The Edge of Chaos is a 2018 non-fiction book by Zambian writer Dambisa Moyo. The writer discusses economies that are on the edge of chaos, requiring economic overhaul to thrive.

==Synopsis==
In Edge of Chaos, Moyo outlines a societal need to overhaul democratic capitalism in order to insulate from systemic failures that diminish economic growth, and discusses potential solutions. Presented as a 10-point "Blueprint for a New Democracy" designed to encourage the growth of capitalism, Moyo outlines arguments on both sides of her proposals, most of which focus on strengthening democratic functions in the U.S. A compelling argument is made that "the global failure to achieve sustained, inclusive growth underpins the rampant political turmoil" increasingly prevalent in the 21st century.
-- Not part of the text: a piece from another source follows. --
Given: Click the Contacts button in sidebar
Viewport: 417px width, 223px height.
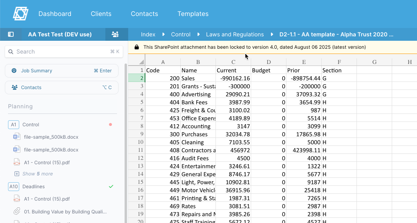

The author identifies improvements to worker efficiency as key to economic growth, and proposes removing money from political contests, along with suggesting literacy tests for future voters. The book also addresses threats to free-market capitalism, including protectionism, a decrease in global trade, and the short-sighted political myopia of both governments and the public. Moyo argues for policy makers to adopt a wider view, aided by longer terms for elected officials, to facilitate longer-term planning and treaties.

==Reception==
Edge of Chaos was listed on The New York Times Best Seller list in October 2018, where it appeared for three weeks. It was reviewed in The Wall Street Journal, The New York Times, Bloomberg, and in various other publications.

In May 2018, Human Rights Foundation chairman and Russian chess grandmaster Garry Kasparov lectured on Edge of Chaos with Moyo at the New York Public Library.